5- Visiting Rome with Kids: Teach Basic Italian Phrases
Italians, in general, are incredibly welcoming to, and tolerant of, children. Tourist children are loved, catered to and – frequently- slightly spoiled. As is true with any location that you travel to, teaching children to respect norms of behavior (quiet, slow movements in churches, reasonable levels of noise in restaurants, etc.) will ensure that your Roman hosts feel inclined to welcome your children. To punch it up one more notch, while also teaching your kids about respect for the differences across the world, help them memorize basic Italian phrases prior to your trip.

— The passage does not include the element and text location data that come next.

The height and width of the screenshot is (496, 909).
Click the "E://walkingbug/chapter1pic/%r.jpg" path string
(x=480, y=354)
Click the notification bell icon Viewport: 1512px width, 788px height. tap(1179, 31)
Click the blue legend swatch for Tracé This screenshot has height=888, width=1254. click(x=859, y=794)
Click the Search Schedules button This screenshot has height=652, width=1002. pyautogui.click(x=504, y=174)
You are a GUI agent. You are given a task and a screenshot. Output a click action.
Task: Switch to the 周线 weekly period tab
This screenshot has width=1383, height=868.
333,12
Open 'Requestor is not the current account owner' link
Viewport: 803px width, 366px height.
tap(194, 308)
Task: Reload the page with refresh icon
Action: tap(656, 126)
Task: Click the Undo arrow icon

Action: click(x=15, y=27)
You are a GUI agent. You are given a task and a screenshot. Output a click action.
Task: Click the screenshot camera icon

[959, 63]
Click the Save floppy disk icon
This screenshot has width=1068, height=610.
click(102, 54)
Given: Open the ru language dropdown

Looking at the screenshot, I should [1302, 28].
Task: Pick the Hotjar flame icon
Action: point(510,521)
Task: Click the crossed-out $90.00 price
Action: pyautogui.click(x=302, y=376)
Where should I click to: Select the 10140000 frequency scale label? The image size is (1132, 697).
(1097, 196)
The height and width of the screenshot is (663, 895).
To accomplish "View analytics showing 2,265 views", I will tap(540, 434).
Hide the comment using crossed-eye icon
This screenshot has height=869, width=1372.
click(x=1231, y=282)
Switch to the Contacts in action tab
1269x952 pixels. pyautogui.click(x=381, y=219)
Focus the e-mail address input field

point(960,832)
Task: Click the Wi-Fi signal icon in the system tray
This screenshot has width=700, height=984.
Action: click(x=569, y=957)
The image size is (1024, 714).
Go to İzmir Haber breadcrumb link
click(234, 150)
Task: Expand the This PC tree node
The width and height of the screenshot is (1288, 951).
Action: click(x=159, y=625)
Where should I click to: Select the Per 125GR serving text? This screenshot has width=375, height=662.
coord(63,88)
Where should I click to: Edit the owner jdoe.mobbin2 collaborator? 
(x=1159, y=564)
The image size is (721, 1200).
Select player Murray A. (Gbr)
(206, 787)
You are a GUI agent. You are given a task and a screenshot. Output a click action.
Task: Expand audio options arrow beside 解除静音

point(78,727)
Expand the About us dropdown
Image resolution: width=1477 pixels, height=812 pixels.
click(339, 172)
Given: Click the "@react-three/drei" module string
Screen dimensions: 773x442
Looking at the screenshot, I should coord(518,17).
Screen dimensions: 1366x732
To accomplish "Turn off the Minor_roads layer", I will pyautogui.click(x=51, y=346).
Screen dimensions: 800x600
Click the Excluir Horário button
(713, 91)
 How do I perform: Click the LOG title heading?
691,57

“Ciao!” is easy, as it works for both hello and goodbye and it seemed perfectly acceptable for children to dismiss any grammatical or relational norms and stick with the casual greeting. “Grazie,” (note that it is Graw-tzee-ay… many americans leave off that final syllable) not only sounds adorable coming out of little mouths but receiving the recognition of a “thank you!” is universally appreciated. Good morning, good night, pleased to meet you and my name is ____ are other simple options that children could easily master. We were gifted with a fun phrase book, Italian Slanguage, before we traveled that kids love. If you have an older child who might enjoy an app based learning tool, I have found Duolingo to be fantastic.
Good luck with your Rome trip planning, and know that even if the melting gelato does stain your clothes, the Roman experience will still all be worth it!